Maturità 2021 e Invalsi, Ricci: ‘Prove irrinunciabili per capire come agire per fronteggiare le sfide di oggi e domani’

Il dibattito sul format della Maturità 2021, nonostante le incognite che aleggiano sul Governo è più che mai vivo. I capitoli aperti sono ancora molti e tra questi c’è anche il destino delle prove INVALSI. A oggi le prove sono requisito per l’ammissione all’esame, ma già nel 2020, la pandemia ne ha impedito lo svolgimento completo in quinto superiore e quindi ha costretto a soprassedere. Quest’anno la questione si pone di nuovo, e non solo per gli studenti prossimi alla Maturità. Le prove, infatti, rappresentano forse l’unico strumento diagnostico disponibile per monitorare a livello nazionale le competenze raggiunte in Italiano, Matematica e Inglese dagli studenti nei vari livelli del proprio percorso: seconda e quinta elementare, terza media, secondo e quinto superiore. Quindi anche se l’esame di Maturità sembra andare nella stessa direzione intrapresa nel 2020, sarebbe auspicabile che le prove INVALSI, anche senza essere un requisito d’esame, fossero svolte da tutti gli studenti abitualmente coinvolti dalle rilevazioni. Perché, in un momento in cui sono massime le difficoltà per la scuola e per gli studenti, è necessario avere una fotografia puntuale di ciò che è andato perso in questo periodo. I dati elaborati da INVALSI, in questo senso, sono irrinunciabili per capire meglio come agire per fronteggiare le sfide che si stanno aprendo oggi e che si apriranno domani. A pensarla in questo modo è Roberto Ricci, responsabile Area Prove INVALSI, che su questo tema ha rilasciato un’intervista a Skuola.net. Ne riprendiamo di seguito alcuni punti nodali.

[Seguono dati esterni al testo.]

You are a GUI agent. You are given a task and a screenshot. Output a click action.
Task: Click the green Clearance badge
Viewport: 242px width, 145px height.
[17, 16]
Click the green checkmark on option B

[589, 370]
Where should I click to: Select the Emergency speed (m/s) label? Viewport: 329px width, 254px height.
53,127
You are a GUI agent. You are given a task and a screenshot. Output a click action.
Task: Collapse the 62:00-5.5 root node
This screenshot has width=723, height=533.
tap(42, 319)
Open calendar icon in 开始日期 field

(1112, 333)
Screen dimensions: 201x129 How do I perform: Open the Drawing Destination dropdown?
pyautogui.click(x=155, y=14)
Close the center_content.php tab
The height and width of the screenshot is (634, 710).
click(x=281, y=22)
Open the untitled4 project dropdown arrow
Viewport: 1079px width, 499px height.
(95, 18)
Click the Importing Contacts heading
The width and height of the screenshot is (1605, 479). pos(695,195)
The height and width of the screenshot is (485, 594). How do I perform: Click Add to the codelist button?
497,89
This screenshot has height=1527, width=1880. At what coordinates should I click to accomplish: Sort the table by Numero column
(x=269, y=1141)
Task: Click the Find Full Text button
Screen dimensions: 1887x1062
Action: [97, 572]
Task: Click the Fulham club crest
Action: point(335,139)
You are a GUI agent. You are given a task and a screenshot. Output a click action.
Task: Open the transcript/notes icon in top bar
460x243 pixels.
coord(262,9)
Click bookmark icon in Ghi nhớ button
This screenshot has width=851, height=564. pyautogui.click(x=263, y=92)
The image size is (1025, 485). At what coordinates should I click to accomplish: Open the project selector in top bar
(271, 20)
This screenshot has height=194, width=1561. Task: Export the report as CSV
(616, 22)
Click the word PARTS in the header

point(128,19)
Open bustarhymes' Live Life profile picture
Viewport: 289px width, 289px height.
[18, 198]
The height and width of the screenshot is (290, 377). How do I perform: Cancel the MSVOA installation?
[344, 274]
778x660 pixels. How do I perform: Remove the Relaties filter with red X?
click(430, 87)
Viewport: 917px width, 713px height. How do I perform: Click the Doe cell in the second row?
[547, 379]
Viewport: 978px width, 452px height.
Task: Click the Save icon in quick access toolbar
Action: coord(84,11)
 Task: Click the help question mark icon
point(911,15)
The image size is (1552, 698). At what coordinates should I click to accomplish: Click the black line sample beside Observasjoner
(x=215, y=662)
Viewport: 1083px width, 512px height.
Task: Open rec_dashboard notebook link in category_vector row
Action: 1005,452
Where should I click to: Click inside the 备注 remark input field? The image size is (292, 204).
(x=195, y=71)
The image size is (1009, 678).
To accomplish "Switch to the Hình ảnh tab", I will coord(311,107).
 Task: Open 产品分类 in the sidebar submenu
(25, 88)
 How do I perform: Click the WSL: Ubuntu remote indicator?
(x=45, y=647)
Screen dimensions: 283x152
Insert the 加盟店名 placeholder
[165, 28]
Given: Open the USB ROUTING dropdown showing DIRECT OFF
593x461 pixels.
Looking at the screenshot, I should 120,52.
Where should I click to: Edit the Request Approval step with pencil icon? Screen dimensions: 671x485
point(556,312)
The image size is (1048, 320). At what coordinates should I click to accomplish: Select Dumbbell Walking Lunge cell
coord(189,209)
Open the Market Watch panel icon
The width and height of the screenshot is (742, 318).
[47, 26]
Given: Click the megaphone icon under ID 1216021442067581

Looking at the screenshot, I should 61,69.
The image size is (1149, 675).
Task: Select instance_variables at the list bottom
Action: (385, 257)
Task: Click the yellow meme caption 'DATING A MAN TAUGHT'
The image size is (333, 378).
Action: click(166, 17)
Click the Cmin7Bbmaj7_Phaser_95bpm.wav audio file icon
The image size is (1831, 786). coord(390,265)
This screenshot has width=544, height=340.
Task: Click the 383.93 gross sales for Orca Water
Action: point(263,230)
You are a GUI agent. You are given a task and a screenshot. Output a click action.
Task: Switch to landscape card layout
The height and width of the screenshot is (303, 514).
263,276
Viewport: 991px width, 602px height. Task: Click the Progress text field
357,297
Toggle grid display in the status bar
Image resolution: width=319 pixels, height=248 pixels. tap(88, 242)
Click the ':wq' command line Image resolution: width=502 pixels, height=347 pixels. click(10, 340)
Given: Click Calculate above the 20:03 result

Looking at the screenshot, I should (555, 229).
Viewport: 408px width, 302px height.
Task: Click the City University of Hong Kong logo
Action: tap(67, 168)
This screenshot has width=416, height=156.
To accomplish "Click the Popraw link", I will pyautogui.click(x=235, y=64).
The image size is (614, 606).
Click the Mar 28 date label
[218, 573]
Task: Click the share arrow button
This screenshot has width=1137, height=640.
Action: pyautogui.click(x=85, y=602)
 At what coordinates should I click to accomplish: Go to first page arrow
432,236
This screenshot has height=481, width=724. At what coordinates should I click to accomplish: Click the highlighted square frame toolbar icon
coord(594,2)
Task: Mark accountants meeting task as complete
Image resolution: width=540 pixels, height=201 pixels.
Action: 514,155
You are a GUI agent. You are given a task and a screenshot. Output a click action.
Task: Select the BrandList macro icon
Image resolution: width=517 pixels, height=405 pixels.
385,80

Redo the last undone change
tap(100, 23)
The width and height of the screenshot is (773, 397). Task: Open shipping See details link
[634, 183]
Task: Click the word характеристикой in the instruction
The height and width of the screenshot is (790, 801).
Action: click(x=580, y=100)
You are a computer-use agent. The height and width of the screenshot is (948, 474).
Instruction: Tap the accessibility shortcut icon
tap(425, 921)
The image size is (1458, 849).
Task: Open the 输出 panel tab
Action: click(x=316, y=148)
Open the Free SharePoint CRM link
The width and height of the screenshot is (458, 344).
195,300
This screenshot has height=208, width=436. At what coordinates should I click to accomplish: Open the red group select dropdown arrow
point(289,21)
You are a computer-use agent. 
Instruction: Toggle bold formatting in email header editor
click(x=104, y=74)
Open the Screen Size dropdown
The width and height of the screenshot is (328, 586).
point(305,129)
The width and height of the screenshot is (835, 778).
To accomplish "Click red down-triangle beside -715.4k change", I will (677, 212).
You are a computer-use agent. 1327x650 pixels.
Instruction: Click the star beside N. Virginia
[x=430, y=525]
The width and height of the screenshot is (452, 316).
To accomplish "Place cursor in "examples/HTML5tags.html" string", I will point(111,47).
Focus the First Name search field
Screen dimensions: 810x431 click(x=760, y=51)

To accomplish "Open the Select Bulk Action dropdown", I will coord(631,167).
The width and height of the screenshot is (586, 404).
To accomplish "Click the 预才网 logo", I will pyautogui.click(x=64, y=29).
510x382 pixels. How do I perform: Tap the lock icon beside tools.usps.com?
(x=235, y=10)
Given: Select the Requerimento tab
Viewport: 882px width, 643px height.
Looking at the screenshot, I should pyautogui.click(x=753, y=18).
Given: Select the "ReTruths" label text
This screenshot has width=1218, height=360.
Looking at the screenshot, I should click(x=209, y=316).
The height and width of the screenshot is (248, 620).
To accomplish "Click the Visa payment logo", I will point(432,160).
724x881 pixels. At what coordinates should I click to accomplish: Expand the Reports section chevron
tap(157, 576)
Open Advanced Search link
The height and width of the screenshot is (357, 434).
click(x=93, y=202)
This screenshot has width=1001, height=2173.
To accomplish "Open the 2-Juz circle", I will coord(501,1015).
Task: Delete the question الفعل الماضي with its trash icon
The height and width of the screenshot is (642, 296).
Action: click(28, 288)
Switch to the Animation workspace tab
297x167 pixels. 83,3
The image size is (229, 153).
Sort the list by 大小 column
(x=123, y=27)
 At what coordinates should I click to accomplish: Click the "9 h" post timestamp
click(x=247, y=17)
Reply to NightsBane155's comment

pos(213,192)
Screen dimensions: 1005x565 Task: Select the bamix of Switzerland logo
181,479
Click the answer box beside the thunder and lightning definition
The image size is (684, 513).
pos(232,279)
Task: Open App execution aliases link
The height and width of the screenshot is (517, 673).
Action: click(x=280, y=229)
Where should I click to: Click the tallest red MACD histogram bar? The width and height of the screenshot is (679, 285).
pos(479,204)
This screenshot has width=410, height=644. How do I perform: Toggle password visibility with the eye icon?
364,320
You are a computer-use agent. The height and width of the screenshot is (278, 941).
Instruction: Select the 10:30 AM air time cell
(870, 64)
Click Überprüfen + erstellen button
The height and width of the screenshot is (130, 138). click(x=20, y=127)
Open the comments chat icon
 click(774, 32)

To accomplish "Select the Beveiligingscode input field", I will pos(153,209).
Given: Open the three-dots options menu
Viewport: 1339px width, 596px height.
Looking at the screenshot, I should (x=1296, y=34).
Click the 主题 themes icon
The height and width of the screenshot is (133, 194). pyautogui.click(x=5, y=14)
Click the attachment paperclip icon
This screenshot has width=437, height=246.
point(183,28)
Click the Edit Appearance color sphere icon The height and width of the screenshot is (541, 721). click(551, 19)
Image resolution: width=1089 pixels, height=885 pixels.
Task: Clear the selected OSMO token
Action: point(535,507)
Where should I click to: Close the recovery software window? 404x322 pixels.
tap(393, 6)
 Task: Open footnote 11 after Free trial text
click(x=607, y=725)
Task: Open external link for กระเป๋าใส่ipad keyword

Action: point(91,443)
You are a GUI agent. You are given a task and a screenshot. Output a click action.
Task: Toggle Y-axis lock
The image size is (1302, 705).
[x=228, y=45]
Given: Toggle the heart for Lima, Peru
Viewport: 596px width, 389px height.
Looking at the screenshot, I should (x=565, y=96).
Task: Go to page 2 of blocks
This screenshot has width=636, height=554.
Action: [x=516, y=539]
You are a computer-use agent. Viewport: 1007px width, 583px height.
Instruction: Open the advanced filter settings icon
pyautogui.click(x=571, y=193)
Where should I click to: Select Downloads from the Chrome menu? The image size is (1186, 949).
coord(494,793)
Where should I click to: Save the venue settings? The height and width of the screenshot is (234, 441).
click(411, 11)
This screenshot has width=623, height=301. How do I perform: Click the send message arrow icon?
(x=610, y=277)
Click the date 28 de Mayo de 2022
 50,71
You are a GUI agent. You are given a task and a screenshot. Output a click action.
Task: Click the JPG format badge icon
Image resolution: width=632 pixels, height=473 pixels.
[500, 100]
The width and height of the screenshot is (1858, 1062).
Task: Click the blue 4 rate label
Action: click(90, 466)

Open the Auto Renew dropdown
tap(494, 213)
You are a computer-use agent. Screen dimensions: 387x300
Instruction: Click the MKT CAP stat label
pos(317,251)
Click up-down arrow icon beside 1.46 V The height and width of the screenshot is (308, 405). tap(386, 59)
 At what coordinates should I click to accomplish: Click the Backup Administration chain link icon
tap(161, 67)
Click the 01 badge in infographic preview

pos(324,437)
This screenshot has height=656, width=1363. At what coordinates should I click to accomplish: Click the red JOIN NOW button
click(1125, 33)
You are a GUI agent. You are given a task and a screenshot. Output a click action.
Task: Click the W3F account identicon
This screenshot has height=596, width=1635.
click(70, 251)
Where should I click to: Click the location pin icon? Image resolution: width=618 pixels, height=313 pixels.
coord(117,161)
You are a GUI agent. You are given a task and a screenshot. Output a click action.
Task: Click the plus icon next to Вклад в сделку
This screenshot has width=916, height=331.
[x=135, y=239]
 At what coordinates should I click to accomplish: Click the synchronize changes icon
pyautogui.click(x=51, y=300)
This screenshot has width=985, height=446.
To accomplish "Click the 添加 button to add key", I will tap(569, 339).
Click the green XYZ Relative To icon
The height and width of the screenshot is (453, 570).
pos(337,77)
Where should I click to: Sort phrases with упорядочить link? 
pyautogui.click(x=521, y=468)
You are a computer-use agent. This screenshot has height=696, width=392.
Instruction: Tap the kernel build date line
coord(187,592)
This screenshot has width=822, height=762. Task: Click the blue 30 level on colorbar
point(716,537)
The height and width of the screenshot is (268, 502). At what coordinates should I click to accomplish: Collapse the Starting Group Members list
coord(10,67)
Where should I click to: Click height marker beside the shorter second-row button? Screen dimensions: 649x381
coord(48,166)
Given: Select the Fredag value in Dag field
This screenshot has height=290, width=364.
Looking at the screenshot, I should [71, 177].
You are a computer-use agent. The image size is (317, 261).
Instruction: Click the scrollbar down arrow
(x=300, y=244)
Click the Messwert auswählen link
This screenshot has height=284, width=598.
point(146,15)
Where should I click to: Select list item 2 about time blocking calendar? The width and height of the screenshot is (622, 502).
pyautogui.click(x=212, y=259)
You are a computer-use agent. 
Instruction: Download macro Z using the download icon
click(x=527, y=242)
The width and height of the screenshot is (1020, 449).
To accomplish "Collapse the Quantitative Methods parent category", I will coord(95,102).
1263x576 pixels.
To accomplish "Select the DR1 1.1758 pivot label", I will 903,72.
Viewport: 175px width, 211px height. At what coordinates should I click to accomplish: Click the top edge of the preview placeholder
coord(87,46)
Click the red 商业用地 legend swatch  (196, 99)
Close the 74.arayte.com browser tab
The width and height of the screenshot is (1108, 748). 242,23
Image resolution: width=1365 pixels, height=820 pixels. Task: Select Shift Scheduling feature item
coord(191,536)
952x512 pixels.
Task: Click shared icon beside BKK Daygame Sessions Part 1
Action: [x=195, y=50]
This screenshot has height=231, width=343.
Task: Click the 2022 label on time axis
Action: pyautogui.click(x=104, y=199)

In un anno come questo, con la pandemia ancora in corso, è proprio necessario far le prove?

“Questa domanda sottintende che le prove siano una sorta di punizione, o almeno un peso in più da far sopportare agli studenti; in realtà non è così. Se consideriamo che gli studenti di quest’anno dalla scuola hanno avuto meno, da tanti punti di vista, è opportuno che si indaghi su questo “meno” per quello che riguarda l’aspetto delle competenze acquisite/non acquisite, perché sia possibile avviare per loro attività compensative: corsi di recupero, lezioni apposite, ecc. Avendo a disposizione dati precisi e capillari. Per i docenti, poi, gli esiti informeranno su quali cose, tra quelle fatte, hanno funzionato di più e su quali meno. Ma è l’intero sistema che complessivamente,disporrà di informazioni attendibili per avviare interventi mirati adeguati ai danni rilevati”.

Si parla di modifica dell’esame di maturità, le prove INVALSI continueranno a essere un requisito di ammissione?

“Questo dipende dall’andamento della pandemia e dalle decisioni che prenderà di conseguenza il governo. L’importante è che le prove le sostengano tutti o, quanto meno, il numero più alto possibile di studenti. È chiaro che se la situazione sanitaria renderà impossibile ad alcuni studenti – speriamo di no – di svolgere le prove, allora questo ostacolo non potrà e non dovrà impedire di essere ammessi all’esame finale. Detto ciò, è necessario avere dati su tutti e per tutti al fine di predisporre azioni di supporto e di recupero per coloro che ne hanno maggiormente bisogno. Rimedi e aiuti che potranno essere a vantaggio di tutti, non solo degli studenti che da qui a qualche settimana saranno chiamati a sostenere le prove INVALSI, ma anche degli studenti dei prossimi anni. Infine, è importante fare tesoro delle esperienze passate. Sarebbe un errore rendere facoltativo lo svolgimento delle prove. L’esperienza insegna, non solo in Italia, che in questo ultimo caso le prove non sarebbero svolte dagli studenti con livelli di competenza più bassi. Ciò significherebbe non avere dati per intervenire a favore di chi ne avrebbe più bisogno”.